Précédé de la sœur, que le pâtre accompagne,
Ce matin, faible et seul, j’ai gravi la montagne,
M’arrêtant, hésitant, revenant sur mes pas,
Comme un homme qui doute, ou qui marche au trépas.
Arrivé sur les bords de la gorge profonde,
Dont trois jours de soleil avaient abaissé l’onde,
J’ai trouvé deux sapins l’un à l’autre liés
Par le bout sur un bord et sur l’autre appuyés ;
Pont que les deux bergers avaient jeté sans doute
Pour que la pauvre sœur y pût frayer sa route.

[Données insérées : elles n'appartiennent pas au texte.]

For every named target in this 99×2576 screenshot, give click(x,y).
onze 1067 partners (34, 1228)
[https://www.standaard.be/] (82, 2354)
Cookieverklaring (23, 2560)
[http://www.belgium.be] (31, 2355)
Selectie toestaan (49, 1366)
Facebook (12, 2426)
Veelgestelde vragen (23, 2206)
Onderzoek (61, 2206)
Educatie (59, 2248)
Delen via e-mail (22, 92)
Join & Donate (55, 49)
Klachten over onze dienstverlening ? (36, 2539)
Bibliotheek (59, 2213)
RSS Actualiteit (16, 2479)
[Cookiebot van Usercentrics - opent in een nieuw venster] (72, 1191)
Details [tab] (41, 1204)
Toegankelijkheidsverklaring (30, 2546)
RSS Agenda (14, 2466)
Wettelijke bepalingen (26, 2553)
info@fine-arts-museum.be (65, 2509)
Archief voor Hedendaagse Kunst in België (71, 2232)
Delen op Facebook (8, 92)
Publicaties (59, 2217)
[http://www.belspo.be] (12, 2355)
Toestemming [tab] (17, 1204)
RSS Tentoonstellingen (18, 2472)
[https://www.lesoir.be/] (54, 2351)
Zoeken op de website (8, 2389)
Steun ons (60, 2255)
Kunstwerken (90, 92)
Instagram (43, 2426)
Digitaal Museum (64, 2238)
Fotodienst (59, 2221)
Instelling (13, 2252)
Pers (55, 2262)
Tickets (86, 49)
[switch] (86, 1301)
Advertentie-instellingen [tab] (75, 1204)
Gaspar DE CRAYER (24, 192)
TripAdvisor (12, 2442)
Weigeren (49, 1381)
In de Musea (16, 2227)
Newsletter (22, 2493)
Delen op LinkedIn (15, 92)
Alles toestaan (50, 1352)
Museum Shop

Ils venaient de passer, et j’entendais leurs voix.
Par des ravins franchis dans mes jeux tant de fois,
Je devançai leurs pas qui cherchaient une issue,
Et je fus à la grotte avant qu’ils l’eussent vue ;
Mais à la fois brûlant, tremblant d’y pénétrer,
La force de mon cœur me faillit pour entrer.
Écartant d’une main le feuillage du hêtre,
Je me pendis de l’autre au roc de la fenêtre,
Et, le cœur écrasé, sans souffle, l’œil hagard,
Je sondai jusqu’au fond la grotte d’un regard.
Je la vis ; dans mon sein mon cœur cria : Laurence !
Mais ma lèvre étouffa ce cri dans son silence.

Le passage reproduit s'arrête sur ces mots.